Minister Hennis-Plasschaert:

Laat ik benadrukken dat de mensen van het FSC keihard hebben gewerkt, ook toen zij onder druk stonden en de organisatie onder druk stond. Zij hebben fantastisch werk geleverd. Het FSC maakt deel uit van een groter betalingsproces. Het gaat ons nu om het grotere betalingsproces en de integraliteit daarvan. Ik zeg nogmaals: het gaat erom dat het betalingsproces klopt, op orde is en toekomstbestendig is. Het gaat mij om het toekomstperspectief voor de mensen over wie wij nu spreken.
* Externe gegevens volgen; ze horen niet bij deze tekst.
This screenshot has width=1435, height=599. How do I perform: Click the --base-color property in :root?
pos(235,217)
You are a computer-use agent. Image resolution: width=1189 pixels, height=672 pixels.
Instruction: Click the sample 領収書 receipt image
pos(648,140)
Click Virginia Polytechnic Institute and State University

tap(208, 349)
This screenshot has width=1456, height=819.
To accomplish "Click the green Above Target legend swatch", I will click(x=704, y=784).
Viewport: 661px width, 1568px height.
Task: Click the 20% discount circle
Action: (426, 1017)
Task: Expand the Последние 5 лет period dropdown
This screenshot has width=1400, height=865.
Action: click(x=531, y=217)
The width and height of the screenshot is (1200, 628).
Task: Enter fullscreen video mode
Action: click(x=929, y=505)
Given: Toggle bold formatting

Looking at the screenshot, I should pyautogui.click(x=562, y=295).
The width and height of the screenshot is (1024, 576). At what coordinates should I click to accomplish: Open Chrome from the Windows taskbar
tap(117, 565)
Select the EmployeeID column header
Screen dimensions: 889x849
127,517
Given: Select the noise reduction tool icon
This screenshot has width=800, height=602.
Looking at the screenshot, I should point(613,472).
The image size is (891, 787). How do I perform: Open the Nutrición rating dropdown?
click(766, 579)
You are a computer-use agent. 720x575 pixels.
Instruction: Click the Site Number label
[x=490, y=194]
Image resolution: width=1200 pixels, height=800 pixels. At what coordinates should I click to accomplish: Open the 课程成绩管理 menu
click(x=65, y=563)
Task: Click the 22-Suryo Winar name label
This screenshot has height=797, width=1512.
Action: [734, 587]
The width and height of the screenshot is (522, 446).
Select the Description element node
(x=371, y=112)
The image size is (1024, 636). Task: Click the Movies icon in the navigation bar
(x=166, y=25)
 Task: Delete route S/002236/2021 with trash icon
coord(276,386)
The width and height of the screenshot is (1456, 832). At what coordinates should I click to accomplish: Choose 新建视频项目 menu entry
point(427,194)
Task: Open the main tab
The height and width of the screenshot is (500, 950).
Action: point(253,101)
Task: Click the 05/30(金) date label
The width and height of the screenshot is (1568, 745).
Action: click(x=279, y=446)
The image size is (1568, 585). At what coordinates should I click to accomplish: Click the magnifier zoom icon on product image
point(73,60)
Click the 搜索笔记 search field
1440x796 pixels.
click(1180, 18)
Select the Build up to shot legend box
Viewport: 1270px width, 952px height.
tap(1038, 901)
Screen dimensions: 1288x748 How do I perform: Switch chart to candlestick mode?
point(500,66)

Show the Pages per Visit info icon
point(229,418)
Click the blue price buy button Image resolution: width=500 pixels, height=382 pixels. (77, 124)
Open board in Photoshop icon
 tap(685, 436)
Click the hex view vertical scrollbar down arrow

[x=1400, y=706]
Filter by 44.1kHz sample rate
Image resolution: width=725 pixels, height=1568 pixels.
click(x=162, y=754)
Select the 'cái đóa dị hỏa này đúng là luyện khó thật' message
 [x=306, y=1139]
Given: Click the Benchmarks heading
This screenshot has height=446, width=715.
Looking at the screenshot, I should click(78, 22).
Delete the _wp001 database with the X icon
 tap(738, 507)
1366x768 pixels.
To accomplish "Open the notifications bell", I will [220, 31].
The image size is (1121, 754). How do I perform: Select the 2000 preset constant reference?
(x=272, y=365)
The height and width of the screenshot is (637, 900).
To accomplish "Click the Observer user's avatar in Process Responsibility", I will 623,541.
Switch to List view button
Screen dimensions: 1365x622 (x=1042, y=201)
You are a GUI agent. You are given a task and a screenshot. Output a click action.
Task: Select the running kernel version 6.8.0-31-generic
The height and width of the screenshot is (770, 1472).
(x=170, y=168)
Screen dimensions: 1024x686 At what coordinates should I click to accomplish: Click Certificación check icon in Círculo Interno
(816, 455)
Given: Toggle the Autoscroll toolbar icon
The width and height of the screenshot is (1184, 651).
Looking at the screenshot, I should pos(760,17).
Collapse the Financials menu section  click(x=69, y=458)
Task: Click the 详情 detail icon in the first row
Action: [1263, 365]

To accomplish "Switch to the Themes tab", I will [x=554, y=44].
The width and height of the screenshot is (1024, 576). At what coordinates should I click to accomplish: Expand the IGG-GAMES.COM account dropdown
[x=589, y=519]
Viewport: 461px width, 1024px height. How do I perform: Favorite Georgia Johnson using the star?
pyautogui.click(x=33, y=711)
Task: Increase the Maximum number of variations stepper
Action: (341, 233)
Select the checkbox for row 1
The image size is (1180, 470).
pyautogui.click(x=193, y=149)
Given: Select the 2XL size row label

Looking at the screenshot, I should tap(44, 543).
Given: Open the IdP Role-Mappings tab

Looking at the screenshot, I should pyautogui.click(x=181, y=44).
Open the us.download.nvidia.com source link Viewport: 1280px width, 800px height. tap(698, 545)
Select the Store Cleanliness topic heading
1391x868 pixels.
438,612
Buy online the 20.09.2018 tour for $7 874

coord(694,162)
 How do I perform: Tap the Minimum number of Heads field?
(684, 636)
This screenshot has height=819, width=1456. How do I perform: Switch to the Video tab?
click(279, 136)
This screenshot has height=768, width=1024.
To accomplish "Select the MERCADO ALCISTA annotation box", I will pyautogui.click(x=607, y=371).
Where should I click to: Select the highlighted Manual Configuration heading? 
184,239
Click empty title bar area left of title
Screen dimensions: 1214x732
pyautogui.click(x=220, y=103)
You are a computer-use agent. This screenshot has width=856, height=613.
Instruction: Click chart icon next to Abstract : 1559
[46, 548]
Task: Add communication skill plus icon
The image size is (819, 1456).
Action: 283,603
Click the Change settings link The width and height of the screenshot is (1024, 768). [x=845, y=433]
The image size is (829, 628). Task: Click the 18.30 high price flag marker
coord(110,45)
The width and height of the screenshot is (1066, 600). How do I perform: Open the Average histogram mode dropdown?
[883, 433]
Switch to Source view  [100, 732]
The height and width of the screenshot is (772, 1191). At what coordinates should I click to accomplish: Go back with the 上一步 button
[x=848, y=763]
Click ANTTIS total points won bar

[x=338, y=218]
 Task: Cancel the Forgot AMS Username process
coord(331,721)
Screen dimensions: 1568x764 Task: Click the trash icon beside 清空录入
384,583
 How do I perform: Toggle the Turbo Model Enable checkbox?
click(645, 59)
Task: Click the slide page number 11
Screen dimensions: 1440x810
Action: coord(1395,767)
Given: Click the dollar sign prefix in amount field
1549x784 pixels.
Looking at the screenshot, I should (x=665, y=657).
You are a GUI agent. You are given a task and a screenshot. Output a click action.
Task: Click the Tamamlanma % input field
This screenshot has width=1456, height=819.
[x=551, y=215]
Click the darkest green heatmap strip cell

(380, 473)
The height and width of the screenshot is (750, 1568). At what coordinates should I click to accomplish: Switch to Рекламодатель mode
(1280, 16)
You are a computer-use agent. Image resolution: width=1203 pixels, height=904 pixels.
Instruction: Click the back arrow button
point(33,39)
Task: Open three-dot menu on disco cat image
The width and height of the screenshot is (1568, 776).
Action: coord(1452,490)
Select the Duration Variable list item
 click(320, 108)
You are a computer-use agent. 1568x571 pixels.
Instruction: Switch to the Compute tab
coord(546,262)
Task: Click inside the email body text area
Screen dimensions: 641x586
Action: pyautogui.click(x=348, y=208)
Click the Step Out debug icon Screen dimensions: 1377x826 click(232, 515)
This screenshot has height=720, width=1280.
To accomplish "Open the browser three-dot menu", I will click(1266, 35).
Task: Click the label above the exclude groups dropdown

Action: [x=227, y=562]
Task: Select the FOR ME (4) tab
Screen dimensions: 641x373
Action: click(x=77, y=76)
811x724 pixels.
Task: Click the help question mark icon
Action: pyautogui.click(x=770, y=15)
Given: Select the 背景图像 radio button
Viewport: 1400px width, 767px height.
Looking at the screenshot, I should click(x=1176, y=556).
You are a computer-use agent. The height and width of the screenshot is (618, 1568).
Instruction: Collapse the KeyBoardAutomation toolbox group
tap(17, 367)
Het gaat mij om het toekomstperspectief voor de regio. Daaraan ga ik invulling geven. Dat zeg ik toe, maar dat doe ik niet door het FSC open te houden in Eygelshoven. 

De heer Knops (CDA):

Ik ben altijd bereid ook deze minister te geloven als het gaat om de beloftes die worden gedaan, maar het was ook deze minister die beloftes van haar voorgangers aan de kant heeft gezet. Daar zit mijn argwaan, ook omdat deze minister, in haar tijd althans, al 378 banen heeft verplaatst uit Limburg. Er zitten nog een aantal bij de NAVO in Brunssum, maar puur Nederlandse defensiebases zijn er bijna niet meer. Laten we dan ook niet het beeld oproepen dat Limburg er heel goed vanaf is gekomen, want zij heeft de afgelopen vier jaar een heel hoge prijs betaald. In dat perspectief heb ik deze motie ingediend. 

Minister Hennis-Plasschaert:

Aan het toekomstperspectief van Defensie in de provincie Limburg wil ik invulling geven. Ik ben niet voor niets naar de campus gegaan, ik ben niet voor niets nu aan het kijken naar die TNO-as, wij zijn niet voor niets dag in, dat uit — misschien niet dag in, dag uit, maar in ieder geval wel maand in, maand uit — bezig met onze belangen als het gaat om de aanwezigheid van de NAVO in Limburg veilig te stellen. Dat is allemaal niet vanzelfsprekend. Ik heb problemen, ook in Limburg, met bijvoorbeeld de AWACS en de geluidsoverlast. Ook daarvoor geldt dat de NAVO zich soms afvraagt of zij nog welkom zijn. Het is het totaalplaatje waar iedere dag opnieuw naar gekeken wordt en mee gepuzzeld wordt. Ik hecht zeer aan het toekomstperspectief van Defensie in de provincie Limburg. Daaraan ga ik invulling geven, maar niet door het openhouden van een locatie. 

De beraadslaging wordt gesloten. 

De voorzitter:

Hiermee zijn we aan het eind gekomen van dit VAO. Over de ingediende motie zullen we volgende week dinsdag stemmen. 

De vergadering wordt enkele ogenblikken geschorst.